I have tried what I have mentioned.


Solution

  • Using what you'd already built I was able to slightly modify and make this work.

    Building the Action<QueryDescriptor>[] array:

        Action<QueryDescriptor<T>>[] actions = new Action<QueryDescriptor<T>>[p_should_contain.Count];
    
        for (int i = 0; i < p_should_contain.Count; i++)
        {
            var (fieldName, queryText) = p_should_contain[i];
            actions[i] = q => q.Match(m => m.Field(fieldName).Query(queryText));
        }
    

    Using the array in a boolQuery Filter:

        if (p_should_contain is not null)
        {
           boolQuery.Filter(filter =>
           {
              filter.Bool(b => b
                       .Should(actions)
                       .MinimumShouldMatch(1)
              );
           });
         }
    

    Produces this query:

        "query": {
        "bool": {
            "filter": {
                "bool": {
                    "should": [{
                            "match": {
                                "fieldNameToSearch": {
                                    "query": "some value"
                                }
                            }
                        }, {
                            "match": {
                                "fieldNameToSearch": {
                                    "query": "some other value"
                                }
                            }
                        }
                    ],
                    "minimum_should_match": 1
                }
            },
    

    Explaining the issue: Lambda expressions capture references to variables, not the variables current value.
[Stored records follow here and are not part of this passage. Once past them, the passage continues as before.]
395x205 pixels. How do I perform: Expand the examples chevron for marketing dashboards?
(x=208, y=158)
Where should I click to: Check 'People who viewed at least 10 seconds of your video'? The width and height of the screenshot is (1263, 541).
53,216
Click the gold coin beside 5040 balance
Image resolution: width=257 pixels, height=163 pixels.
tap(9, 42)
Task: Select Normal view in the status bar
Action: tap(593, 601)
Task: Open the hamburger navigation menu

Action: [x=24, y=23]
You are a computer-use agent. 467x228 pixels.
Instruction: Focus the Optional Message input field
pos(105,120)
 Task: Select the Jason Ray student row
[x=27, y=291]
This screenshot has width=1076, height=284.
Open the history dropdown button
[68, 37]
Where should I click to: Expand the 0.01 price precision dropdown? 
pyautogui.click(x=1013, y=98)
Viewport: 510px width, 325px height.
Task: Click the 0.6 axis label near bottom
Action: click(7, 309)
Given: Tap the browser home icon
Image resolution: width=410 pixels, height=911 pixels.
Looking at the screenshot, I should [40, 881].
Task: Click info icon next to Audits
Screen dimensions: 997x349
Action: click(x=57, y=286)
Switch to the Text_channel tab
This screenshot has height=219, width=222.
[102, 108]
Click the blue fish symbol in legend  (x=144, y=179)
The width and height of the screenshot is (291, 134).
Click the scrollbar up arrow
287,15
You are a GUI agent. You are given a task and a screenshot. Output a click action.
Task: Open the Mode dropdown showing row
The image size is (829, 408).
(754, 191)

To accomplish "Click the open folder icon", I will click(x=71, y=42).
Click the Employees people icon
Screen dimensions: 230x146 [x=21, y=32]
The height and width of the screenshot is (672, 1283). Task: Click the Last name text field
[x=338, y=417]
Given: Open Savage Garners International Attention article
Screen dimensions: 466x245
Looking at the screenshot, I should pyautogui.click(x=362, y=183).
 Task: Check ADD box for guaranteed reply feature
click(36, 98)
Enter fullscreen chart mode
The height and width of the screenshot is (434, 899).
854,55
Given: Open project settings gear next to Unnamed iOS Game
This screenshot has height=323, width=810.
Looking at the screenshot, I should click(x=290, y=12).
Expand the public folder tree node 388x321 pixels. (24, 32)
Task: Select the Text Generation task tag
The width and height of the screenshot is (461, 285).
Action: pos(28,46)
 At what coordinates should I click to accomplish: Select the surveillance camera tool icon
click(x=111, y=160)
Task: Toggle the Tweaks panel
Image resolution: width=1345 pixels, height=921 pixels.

So when the value of i changes, each lambda expression grabs the current value of i.

    The last loop bumps i to 2 and terminates. However, i is now 2 at this point and the lambda references, while you expect them to be 0, 1 will instead be 2,2 which are out of bounds for both expressions that were built.

    My implementation avoids this by creating the local variables var (fieldName, queryText) so each lambda has a reference to its own local variables.